Strings and Runes in Visual Basic .NET

Our first program will demonstrate string handling and Unicode support in Visual Basic .NET. Here’s the full source code:

Imports System
Imports System.Text

Module StringsAndRunes
    Sub Main()
        ' s is a String assigned a literal value
        ' representing the word "hello" in the Thai language.
        ' Visual Basic .NET string literals are UTF-16 encoded text.
        Const s As String = "สวัสดี"

        ' This will produce the length of the string in characters.
        Console.WriteLine("Len: " & s.Length)

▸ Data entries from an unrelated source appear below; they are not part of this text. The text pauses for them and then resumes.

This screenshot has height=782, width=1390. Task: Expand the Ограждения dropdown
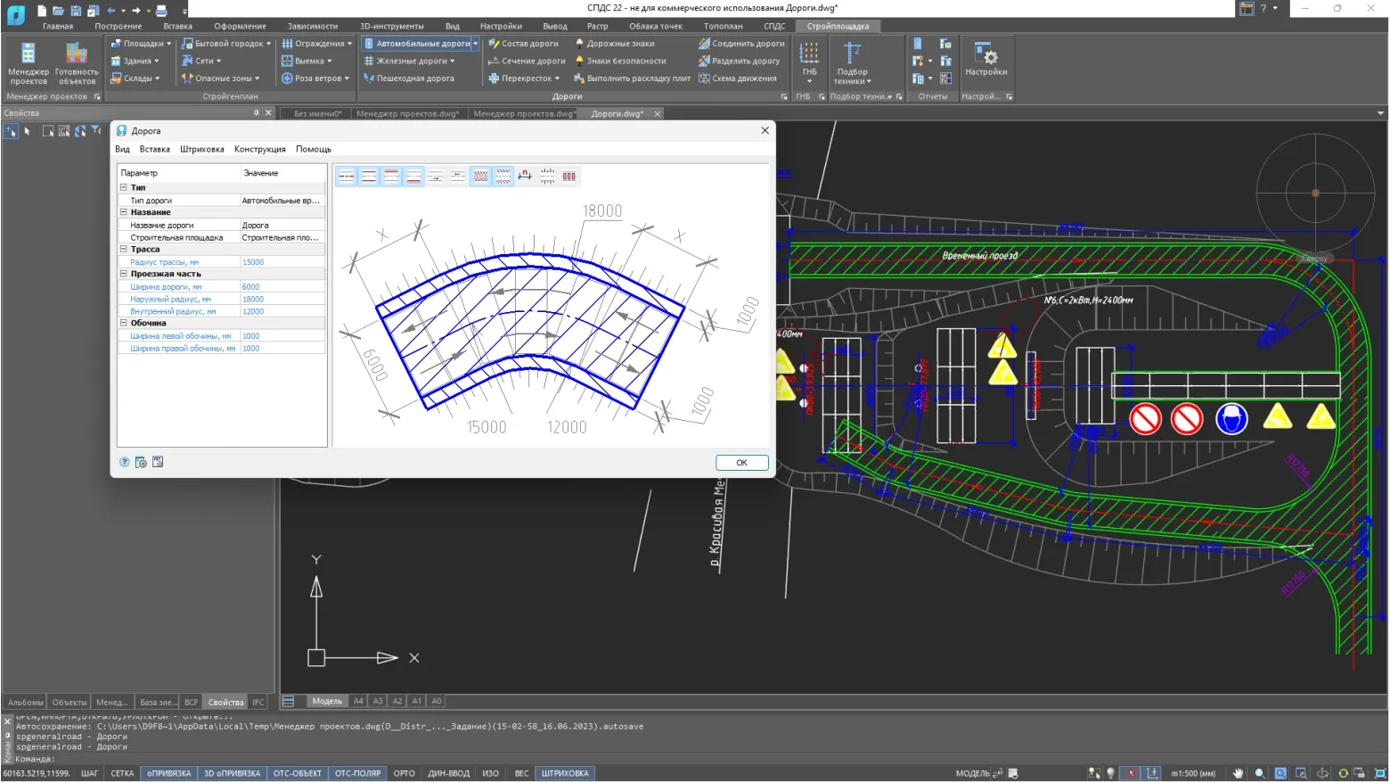pos(349,44)
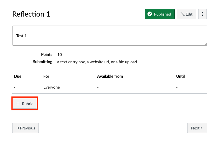The width and height of the screenshot is (220, 144).
Task: Click the right arrow on Next button
Action: click(201, 128)

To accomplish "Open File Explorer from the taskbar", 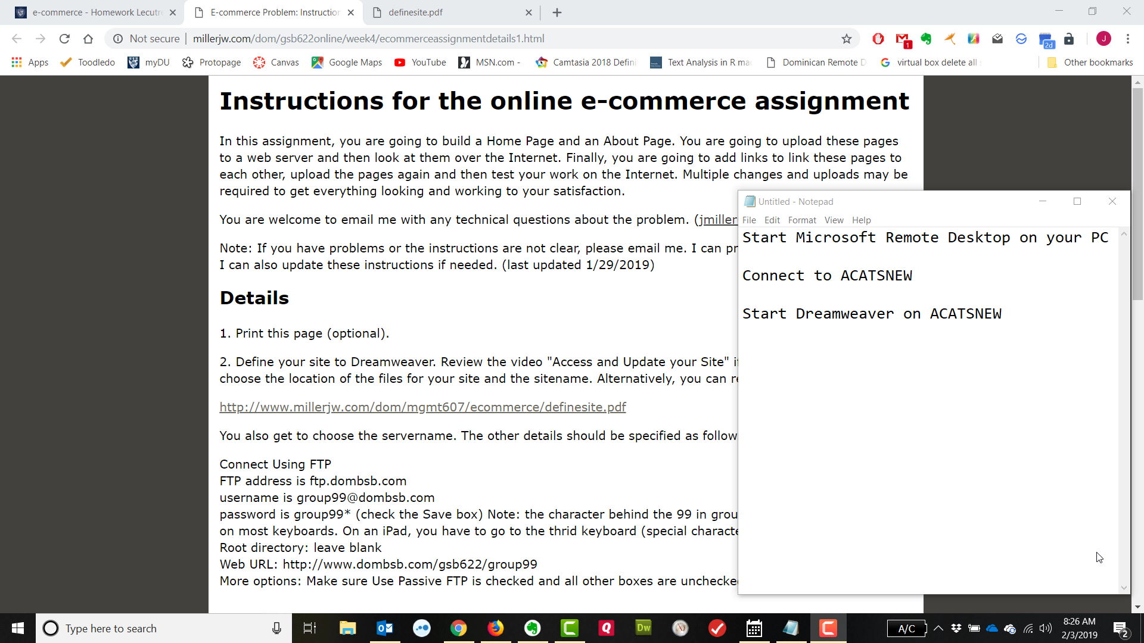I will [x=347, y=628].
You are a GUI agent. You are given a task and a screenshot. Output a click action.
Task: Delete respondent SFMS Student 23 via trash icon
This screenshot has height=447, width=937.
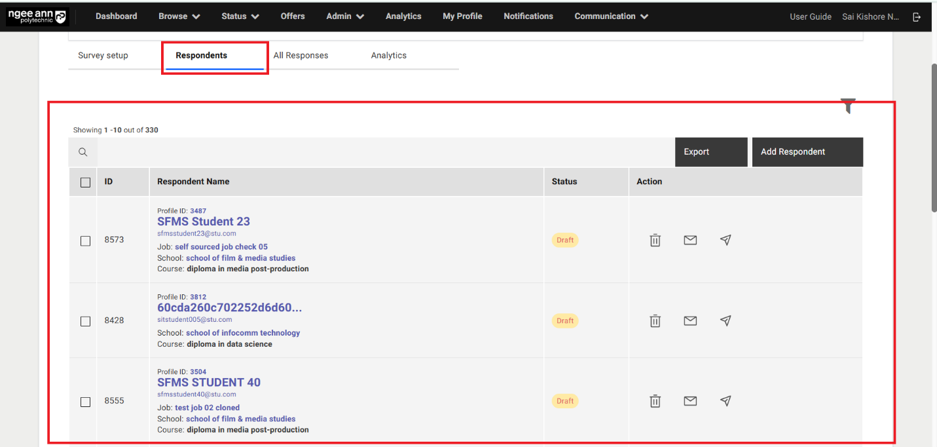click(x=655, y=240)
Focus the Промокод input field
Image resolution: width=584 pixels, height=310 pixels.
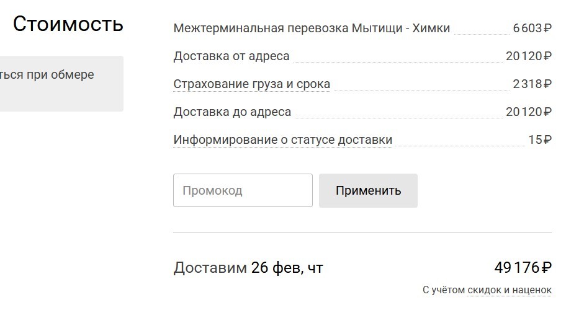[243, 190]
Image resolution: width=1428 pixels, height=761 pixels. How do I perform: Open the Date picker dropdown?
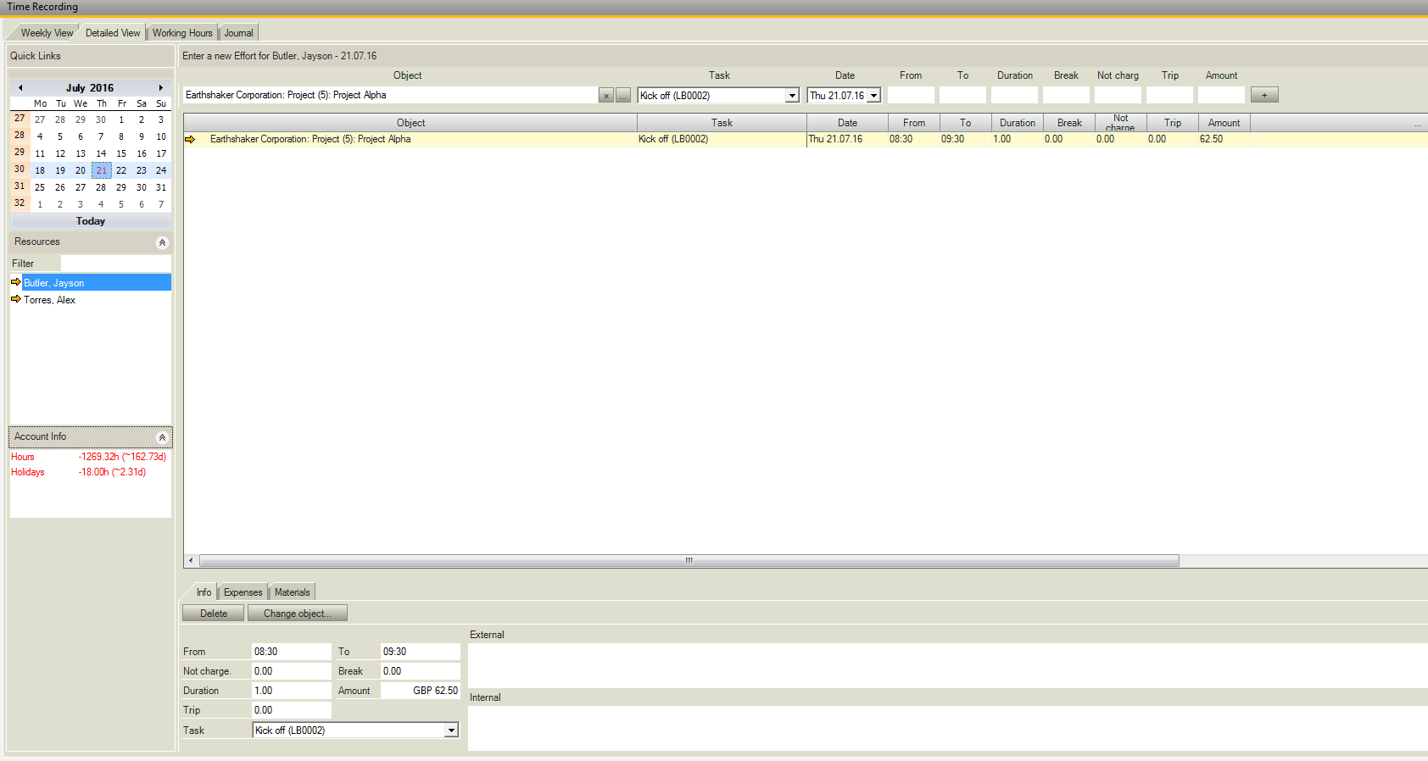(873, 96)
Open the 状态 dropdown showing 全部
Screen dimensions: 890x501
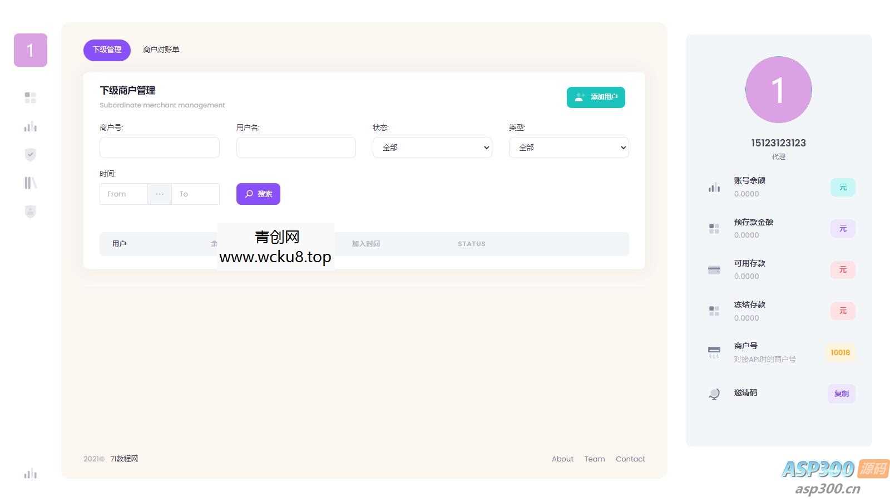click(432, 148)
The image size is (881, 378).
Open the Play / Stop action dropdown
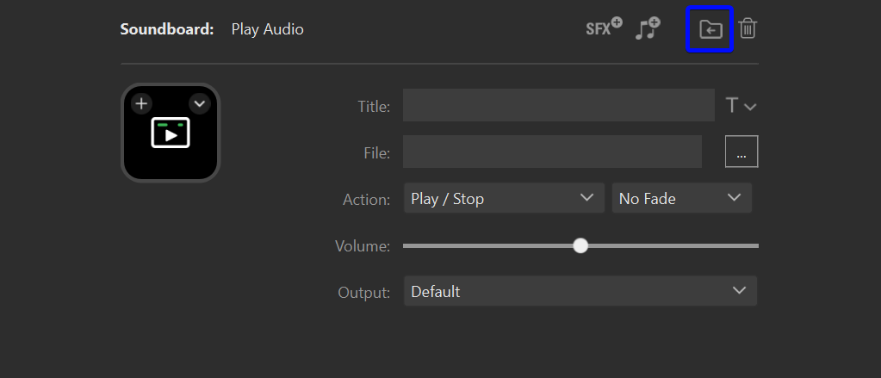[x=502, y=199]
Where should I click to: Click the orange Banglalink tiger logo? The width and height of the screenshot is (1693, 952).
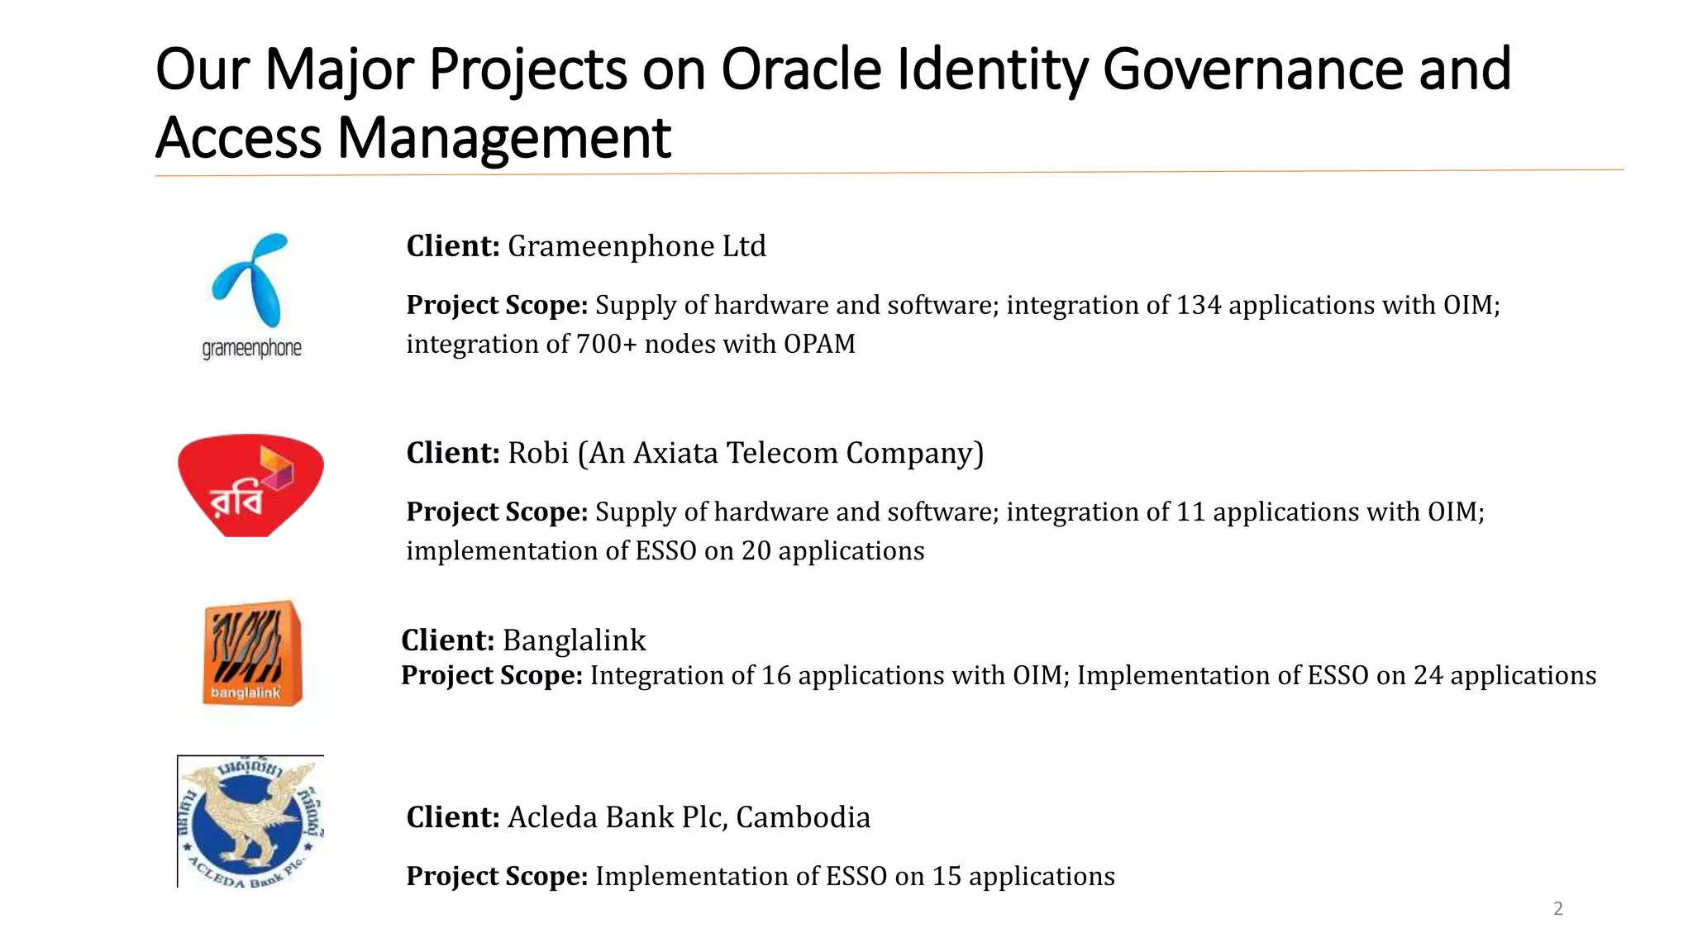tap(252, 653)
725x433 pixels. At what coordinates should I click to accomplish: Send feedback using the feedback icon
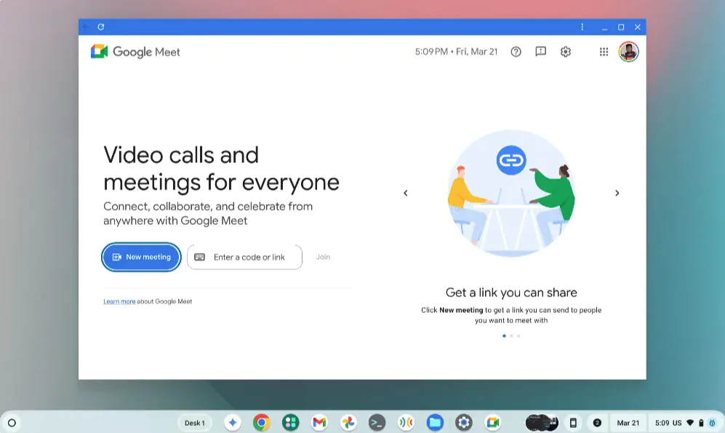(x=540, y=52)
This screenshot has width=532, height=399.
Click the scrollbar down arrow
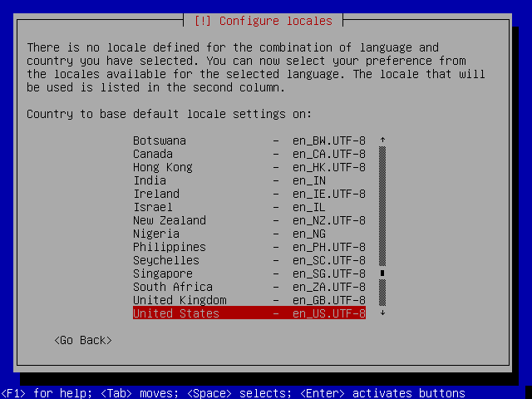[x=382, y=313]
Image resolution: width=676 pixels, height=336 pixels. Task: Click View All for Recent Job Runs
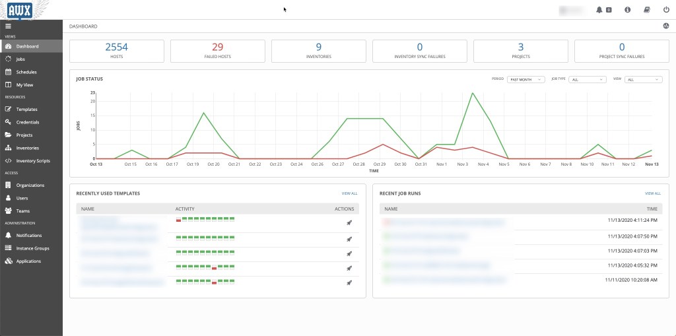(652, 193)
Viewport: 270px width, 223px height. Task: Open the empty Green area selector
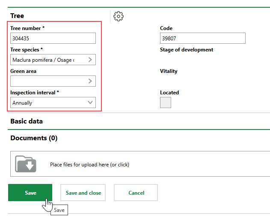pos(47,81)
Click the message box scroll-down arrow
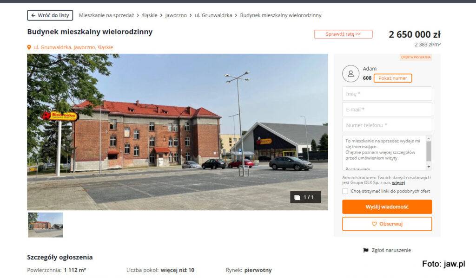 pyautogui.click(x=429, y=167)
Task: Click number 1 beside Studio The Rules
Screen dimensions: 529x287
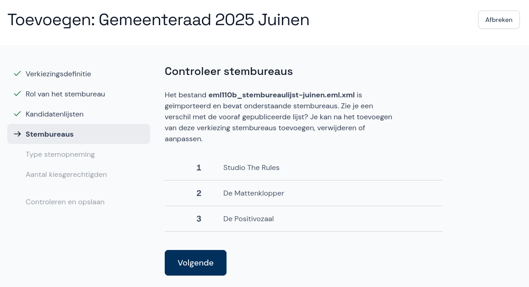Action: (199, 167)
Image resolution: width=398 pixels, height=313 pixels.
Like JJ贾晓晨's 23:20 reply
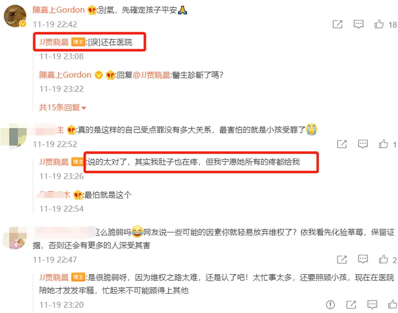click(393, 305)
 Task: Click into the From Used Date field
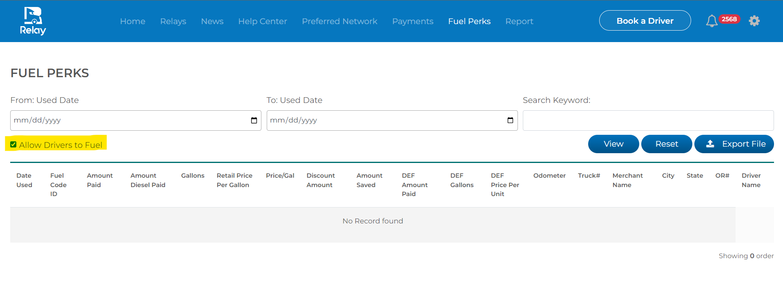point(123,120)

        ' This loop generates the hex values of all
        ' the UTF-16 code units in s.
        For i As Integer = 0 To s.Length - 1
            Console.Write("{0:X4} ", AscW(s(i)))
        Next
        Console.WriteLine()

        ' To count how many characters are in a string, we can use
        ' the Length property. Note that some Thai characters are
        ' represented by surrogate pairs, so the result of this count
        ' may be surprising.
        Console.WriteLine("Character count: " & s.Length)

        ' A For Each loop handles strings specially and iterates
        ' over each character.
        Dim idx As Integer = 0
        For Each c As Char In s
            Console.WriteLine("U+{0:X4} '{1}' starts at {2}", AscW(c), c, idx)
            idx += 1
        Next

        Console.WriteLine(vbNewLine & "Using StringInfo")
        Dim si As New System.Globalization.StringInfo(s)
        For i As Integer = 0 To si.LengthInTextElements - 1
            Dim element As String = si.SubstringByTextElements(i, 1)
            Console.WriteLine("U+{0:X4} '{1}' starts at {2}", 
                              Strings.AscW(element), element, si.StringInfo.SubstringByTextElements(0, i).Length)
            ExamineChar(element(0))
        Next
    End Sub

    Sub ExamineChar(c As Char)
        ' We can compare a Char value to a character literal directly.
        If c = "t"c Then
            Console.WriteLine("found tee")
        ElseIf c = "ส"c Then
            Console.WriteLine("found so sua")
        End If
    End Sub
End Module

This program demonstrates several concepts:

  1. In Visual Basic .NET, strings are sequences of UTF-16 code units. This is different from some other languages where strings might be sequences of bytes.

  2. The Length property of a string gives the number of UTF-16 code units, not necessarily the number of visible characters.

  3. We can iterate over a string using both index-based and foreach-style loops.

  4. The AscW function is used to get the Unicode code point of a character.

  5. To properly handle complex Unicode characters (like some Thai characters that may be represented by multiple UTF-16 code units), we use the StringInfo class from the System.Globalization namespace.

  6. Visual Basic .NET doesn’t have a direct equivalent to Go’s runes, but we can work with individual characters using the Char type.

  7. Character literals in Visual Basic .NET are denoted with a trailing c, like "ส"c.

When you run this program, you’ll see output showing the length of the string, its UTF-16 code units, and information about each character. The exact output may vary depending on the console’s ability to display Thai characters.

This example demonstrates how Visual Basic .NET handles Unicode strings, which is crucial for internationalization and working with non-ASCII text.